The Guidelines have attempted to explicate the insight that people who violate a trust *1090placed in them often do more damage to the social fabric and are more culpable than those who steal outright. That insight was no doubt universally grasped by sentencing judges before the Guidelines were even contemplated. However, it has been limited and somewhat obfuscated by the Guidelines themselves. That, in turn, has led to a legion of cases in the Courts of Appeals over the two point outcome of the abuse-of-a-position-of-trust alchemy.
In this case, Isaacson was trusted by her managers, but was not placed in a position of trust by her employer.

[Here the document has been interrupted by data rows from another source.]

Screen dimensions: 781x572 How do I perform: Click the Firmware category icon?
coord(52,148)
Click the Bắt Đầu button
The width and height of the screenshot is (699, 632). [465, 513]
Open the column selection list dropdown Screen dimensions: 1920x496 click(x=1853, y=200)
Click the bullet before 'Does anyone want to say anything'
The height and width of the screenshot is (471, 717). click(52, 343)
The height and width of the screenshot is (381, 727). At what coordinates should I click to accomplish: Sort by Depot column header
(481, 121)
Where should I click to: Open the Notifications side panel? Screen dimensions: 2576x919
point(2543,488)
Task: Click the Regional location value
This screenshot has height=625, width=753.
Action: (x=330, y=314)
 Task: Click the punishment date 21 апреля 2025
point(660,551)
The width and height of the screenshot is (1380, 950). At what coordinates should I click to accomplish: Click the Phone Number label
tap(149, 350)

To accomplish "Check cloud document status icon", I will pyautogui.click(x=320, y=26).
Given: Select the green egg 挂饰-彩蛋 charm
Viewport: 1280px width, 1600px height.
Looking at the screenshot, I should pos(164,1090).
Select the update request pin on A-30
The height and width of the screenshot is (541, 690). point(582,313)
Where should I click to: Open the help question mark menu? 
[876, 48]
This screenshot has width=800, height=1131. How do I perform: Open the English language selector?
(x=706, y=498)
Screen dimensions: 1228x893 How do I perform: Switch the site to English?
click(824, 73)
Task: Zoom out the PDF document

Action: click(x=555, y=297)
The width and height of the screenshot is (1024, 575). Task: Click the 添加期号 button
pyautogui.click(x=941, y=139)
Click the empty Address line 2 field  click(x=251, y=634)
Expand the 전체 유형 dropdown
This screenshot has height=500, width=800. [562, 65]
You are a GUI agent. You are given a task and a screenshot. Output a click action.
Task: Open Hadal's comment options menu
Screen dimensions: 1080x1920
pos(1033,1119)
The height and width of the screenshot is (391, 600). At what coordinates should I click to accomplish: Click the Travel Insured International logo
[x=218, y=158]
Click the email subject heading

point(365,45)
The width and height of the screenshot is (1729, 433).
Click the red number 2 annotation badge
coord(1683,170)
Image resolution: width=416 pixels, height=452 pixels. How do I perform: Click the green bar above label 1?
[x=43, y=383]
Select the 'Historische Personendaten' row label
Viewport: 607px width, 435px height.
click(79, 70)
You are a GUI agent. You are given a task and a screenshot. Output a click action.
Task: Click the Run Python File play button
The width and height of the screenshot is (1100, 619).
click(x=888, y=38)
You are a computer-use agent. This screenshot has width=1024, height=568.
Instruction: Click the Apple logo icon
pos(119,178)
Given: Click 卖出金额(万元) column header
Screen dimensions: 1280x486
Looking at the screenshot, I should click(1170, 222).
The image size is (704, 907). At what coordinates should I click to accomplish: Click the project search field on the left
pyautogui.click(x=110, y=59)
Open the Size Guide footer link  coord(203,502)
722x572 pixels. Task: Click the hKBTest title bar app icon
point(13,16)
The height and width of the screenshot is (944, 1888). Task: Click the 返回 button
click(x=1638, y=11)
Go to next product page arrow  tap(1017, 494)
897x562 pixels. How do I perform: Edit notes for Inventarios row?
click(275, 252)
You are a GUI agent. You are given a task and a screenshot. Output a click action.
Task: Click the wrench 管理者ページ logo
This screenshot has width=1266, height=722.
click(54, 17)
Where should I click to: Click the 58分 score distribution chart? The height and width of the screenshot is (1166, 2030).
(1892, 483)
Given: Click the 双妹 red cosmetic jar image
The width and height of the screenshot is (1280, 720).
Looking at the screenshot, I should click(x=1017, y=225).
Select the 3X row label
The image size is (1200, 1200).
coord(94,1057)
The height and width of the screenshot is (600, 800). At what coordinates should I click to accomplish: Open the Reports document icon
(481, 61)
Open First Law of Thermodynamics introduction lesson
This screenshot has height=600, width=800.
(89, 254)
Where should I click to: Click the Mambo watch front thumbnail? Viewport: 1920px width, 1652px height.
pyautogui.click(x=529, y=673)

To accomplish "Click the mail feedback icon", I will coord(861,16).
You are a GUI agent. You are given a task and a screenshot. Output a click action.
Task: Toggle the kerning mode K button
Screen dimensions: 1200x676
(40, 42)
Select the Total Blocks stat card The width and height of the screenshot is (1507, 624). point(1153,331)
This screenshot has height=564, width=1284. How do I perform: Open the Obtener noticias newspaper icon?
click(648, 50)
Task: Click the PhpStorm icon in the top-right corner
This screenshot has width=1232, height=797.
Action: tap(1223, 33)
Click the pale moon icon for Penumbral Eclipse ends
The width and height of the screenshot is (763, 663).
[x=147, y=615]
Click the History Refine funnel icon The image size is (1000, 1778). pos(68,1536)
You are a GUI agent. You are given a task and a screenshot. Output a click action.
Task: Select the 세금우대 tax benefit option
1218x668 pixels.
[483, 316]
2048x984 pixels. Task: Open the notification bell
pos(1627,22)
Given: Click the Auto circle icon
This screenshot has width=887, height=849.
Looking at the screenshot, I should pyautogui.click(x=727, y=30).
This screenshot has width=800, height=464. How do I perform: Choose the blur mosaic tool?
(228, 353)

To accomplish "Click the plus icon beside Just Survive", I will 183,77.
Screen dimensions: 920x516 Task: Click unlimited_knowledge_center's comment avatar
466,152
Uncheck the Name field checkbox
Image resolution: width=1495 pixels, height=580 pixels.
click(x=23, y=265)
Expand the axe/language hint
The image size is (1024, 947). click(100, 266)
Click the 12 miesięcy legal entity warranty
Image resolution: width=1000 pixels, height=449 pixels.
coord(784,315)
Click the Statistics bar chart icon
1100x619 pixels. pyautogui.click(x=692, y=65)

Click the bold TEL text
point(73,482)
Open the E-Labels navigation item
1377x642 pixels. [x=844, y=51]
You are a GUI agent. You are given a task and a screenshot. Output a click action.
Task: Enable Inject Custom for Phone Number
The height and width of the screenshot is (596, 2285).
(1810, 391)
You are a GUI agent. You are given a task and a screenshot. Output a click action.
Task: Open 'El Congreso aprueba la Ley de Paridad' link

Her managers have suffered for their failure to apply the safeguards that the bank had devised for a person in Isaacson’s untrusted position. In fine, Isaacson was trusted by some, but was not in a position of trust.
Therefore, I most respectfully dissent.

. The provision has been considered in about 182 published cases in the Courts of Appeals alone.

. I recognize that, notwithstanding its other statements about this guideline, the Commission has also issued its ukase that "because of the special nature of the United States mail an adjustment for an abuse of a position of trust will apply to any employee of the U.S. Postal Service who engages in the theft ... of undelivered United States mail.” USSG § 3B1.3, comment, (n.l), as adopted November 1, 1993. That does not change the analytical approach set forth in our postal employee cases.

. Language in Craddock suggests that even an ordinary bank teller can be found to have breached his position of trust as a teller. See 993 F.2d at 343. If it is read that way, I simply disagree because that would be directly contrary to the Guidelines.